Exercise tasks.
(1) According to the text on aerugine, at what concentration did aerugine trigger half-maximal dopaminergic neurotoxicity?
(2) Decide whether each statement below agrees with the text on aerugine. For each, answer yes or no and quote the deciding words of the text.
(a) Extracts from Streptomyces venezuelae killed human dopaminergic neurons in vitro.
(b) Aerugine was toxic to common human cell lines at concentrations below 100 µM.
(c) A caspase inhibitor completely prevented the neurotoxicity.

A Microbial Metabolite can Harm Dopaminergenic Neurons

The standard view of Parkinson's disease is that misfolding of α-synuclein occurs in the gut or brain, and then spreads in a prion-like manner to cause widespread dysfunction and cell death throughout the brain. The most vulnerable cells are dopaminergic neurons, and their destruction causes the most evident symptoms of the disease. Some people have a greater risk of Parkinson's disease than others. The most studied vulnerabilities are genetic variants that appear to make dopaminergic neurons even more vulnerable to stress. Environmental factors may also attack this population of neurons: here, researchers note that a soil bacteria sometimes found in the gut microbiome can produce a metabolite that is toxic to dopaminergic neurons.

The causes of nigrostriatal cell death in idiopathic Parkinson's disease are unknown, but exposure to toxic chemicals may play some role. We followed up here on suggestions that bacterial secondary metabolites might be selectively cytotoxic to dopaminergic neurons. Extracts from Streptomyces venezuelae were found to kill human dopaminergic neurons in vitro. Utilizing this model system as a bioassay, we identified a bacterial metabolite known as aerugine and confirmed this finding by chemical re-synthesis.

This compound was previously shown to be a product of a wide-spread biosynthetic cluster also found in the human microbiome and in several pathogens. Aerugine triggered half-maximal dopaminergic neurotoxicity at 3-4 µM. It was less toxic for other neurons (10-20 µM), and non-toxic (at <100 µM) for common human cell lines. Neurotoxicity was completely prevented by several iron chelators, by distinct anti-oxidants and by a caspase inhibitor.

Listed records.
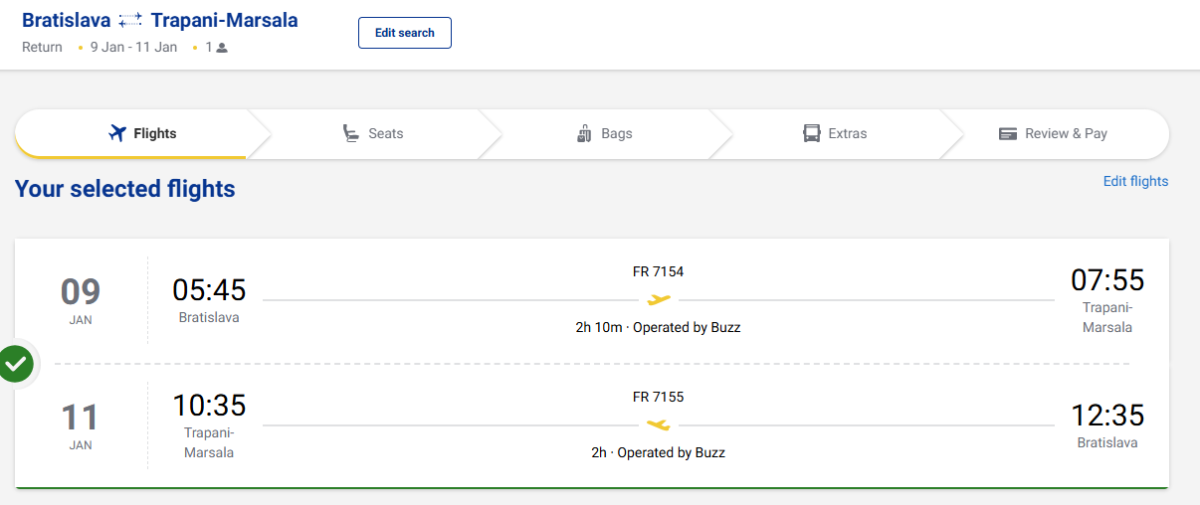Click the yellow plane icon for FR 7154
This screenshot has width=1200, height=505.
658,299
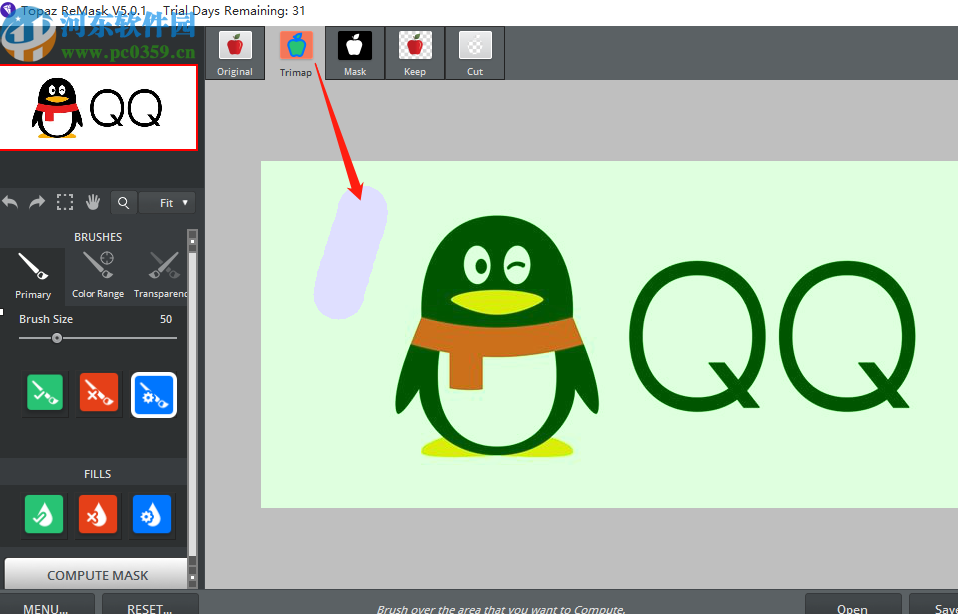958x614 pixels.
Task: Click the redo arrow icon
Action: (37, 203)
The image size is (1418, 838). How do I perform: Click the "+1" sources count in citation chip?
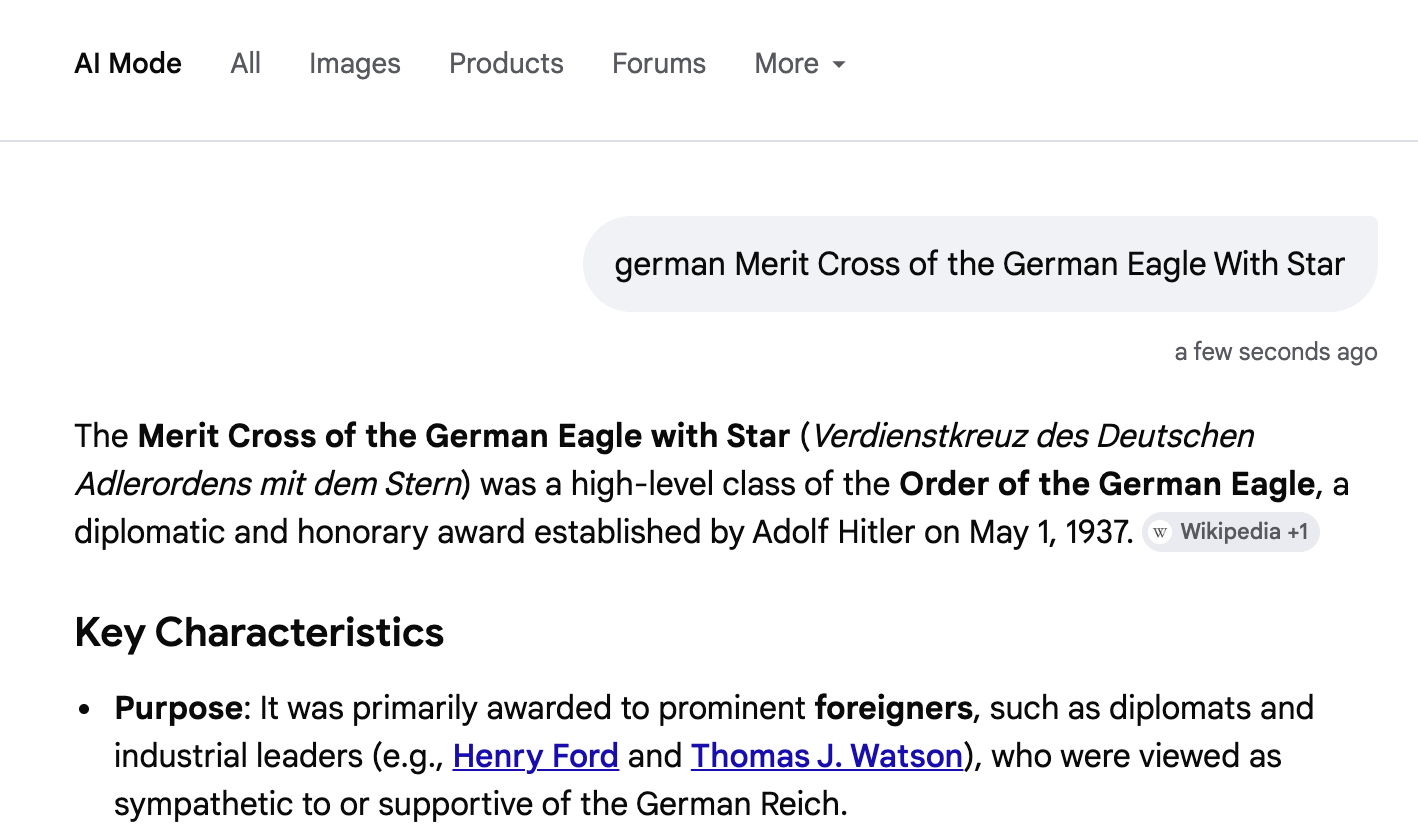coord(1298,532)
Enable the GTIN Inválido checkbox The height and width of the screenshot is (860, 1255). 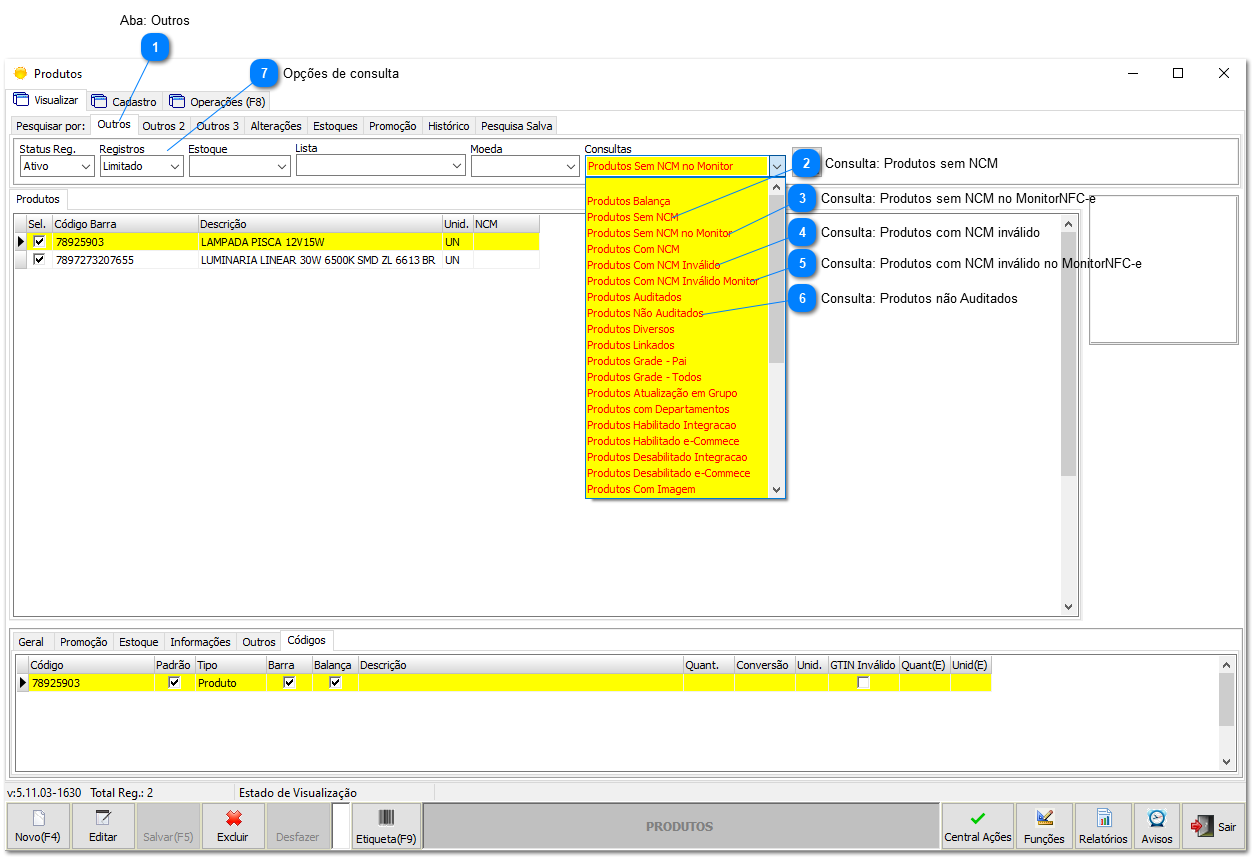(x=863, y=683)
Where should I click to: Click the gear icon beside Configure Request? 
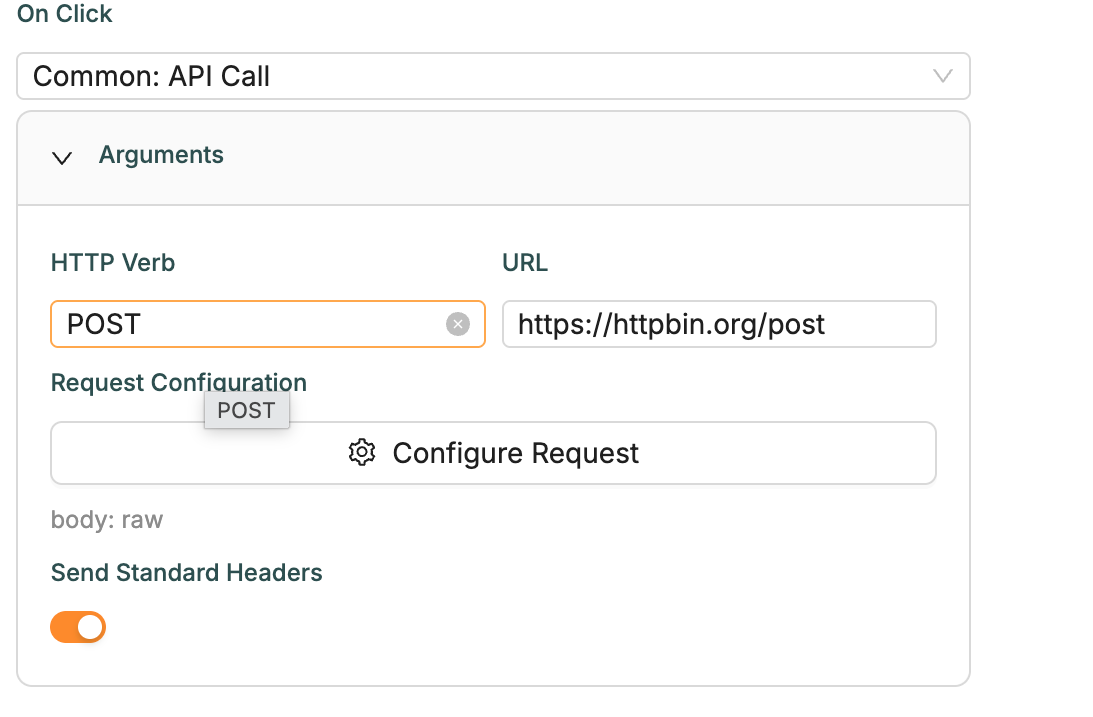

Outputs in order.
(1) 3-4 µM

(2)
(a) Yes: "Extracts from Streptomyces venezuelae were found to kill human dopaminergic neurons in vitro."
(b) No: "non-toxic (at <100 µM) for common human cell lines"
(c) Yes: "Neurotoxicity was completely prevented by several iron chelators, by distinct anti-oxidants and by a caspase inhibitor."